Los lingüistas van por el mundo haciendo sus cosas de hombre pedestre y poniendo atención a voces que dicen: ‘¿trajistes mi pedido, manito?’ (léase con el tono de su preferencia) y a otras acostumbradas a decir: ‘¿trajiste mi pedido, amiguito?’ (aquí también); su sentido del ocio les confiere la agudeza para distinguir las diferencias entre expresiones como: ‘hoy llegué tarde al desayuno’ y quien opte por: ‘hoy he llegado tarde al desayuno’. Cabe agregar que cualquiera que haya entendido los ejemplos anteriores será capaz de reconocer estas otras variantes poco usuales: ‘¿mi pedido trajiste?’ o ‘al desayuno llegué tarde hoy’ mas no si se articulara así: ‘¿llevaste manito, pedido mi?’ o ‘llegaron mañana con la desayuno tarde’.

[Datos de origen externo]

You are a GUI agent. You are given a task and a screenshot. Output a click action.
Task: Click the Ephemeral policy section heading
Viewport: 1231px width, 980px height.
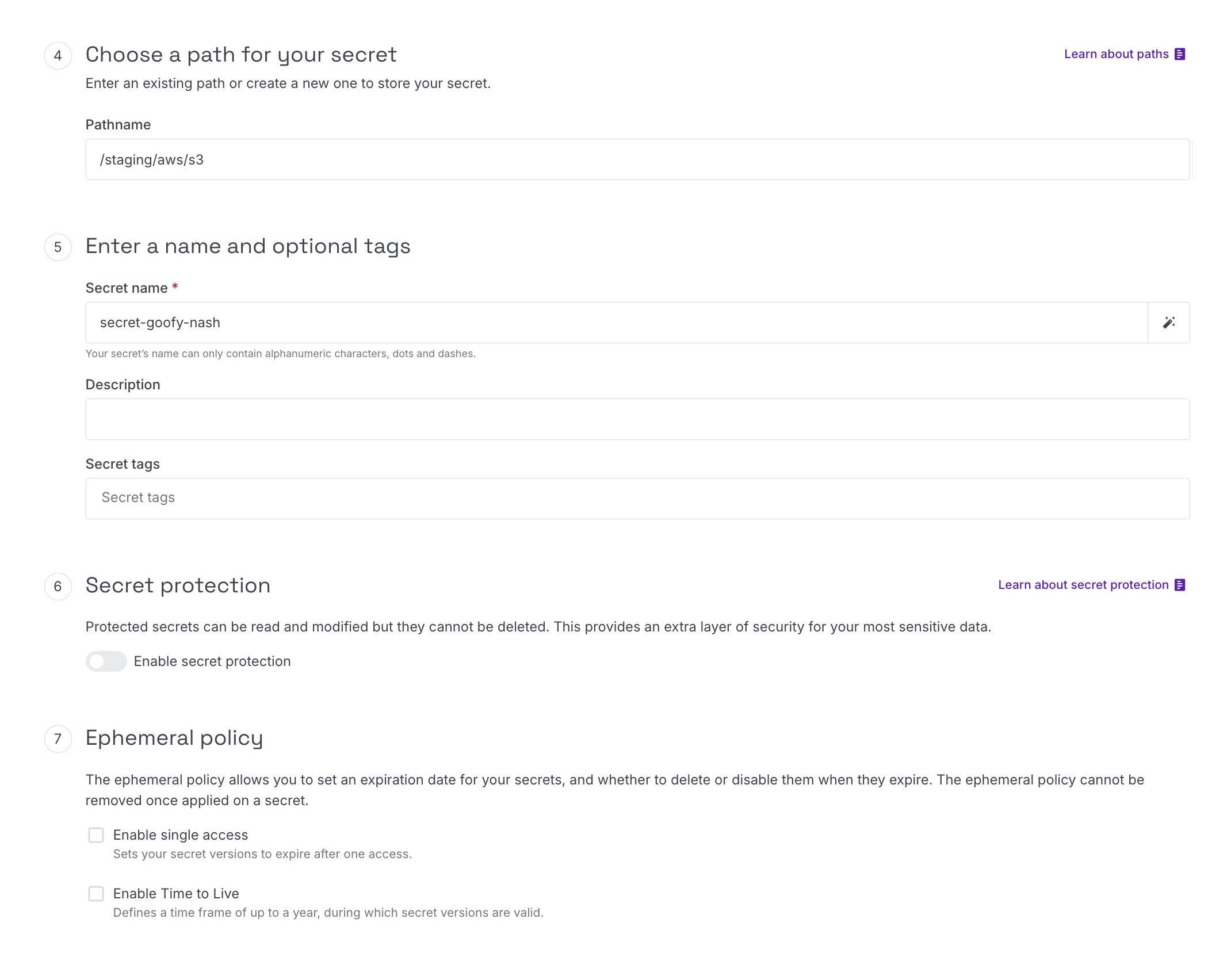click(x=174, y=738)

Ejemplifico de esta manera para resaltar más allá de lo evidente las características u ordenamientos funcionales del lenguaje para que sea inteligible, en cuyo caso podría hablarse de un mal funcionamiento del habla. Además, estos lenguaraces tienen la habilidad de notar y cuantificar la cantidad de prejuicios que le dan las gentes (así digo yo) a determinadas maneras de hablar o escribir y de subir a su balanza corregidora las diferentes competencias de usar el lenguaje. El lingüista estará tan abrumado o excitado (o ambas, en ese orden o viceversa) por comprender y explicar la organización del sistema lingüístico —me refiero a la lengua o idioma—, y las características de los distintos comportamientos lingüísticos —para que vean cómo se las gastan en precisar los términos estas pobres almas en pena— o más sencillitamente, el habla o la manera de codificar las oraciones, que no va a señalar cual expresión es más correcta que otra; su atención se centrará únicamente en especificar la complejidad del funcionamiento de la lengua en un momento dado y los cambios y variaciones lingüísticos que se producen en cortos o largos periodos de tiempo si se empecina a indagar en textos de épocas pasadas. Por tanto, la lingüística no prescribe la manera en la que se deba de hablar o escribir, sino explica la costumbre lingüística de una u otra tribu de hablantes.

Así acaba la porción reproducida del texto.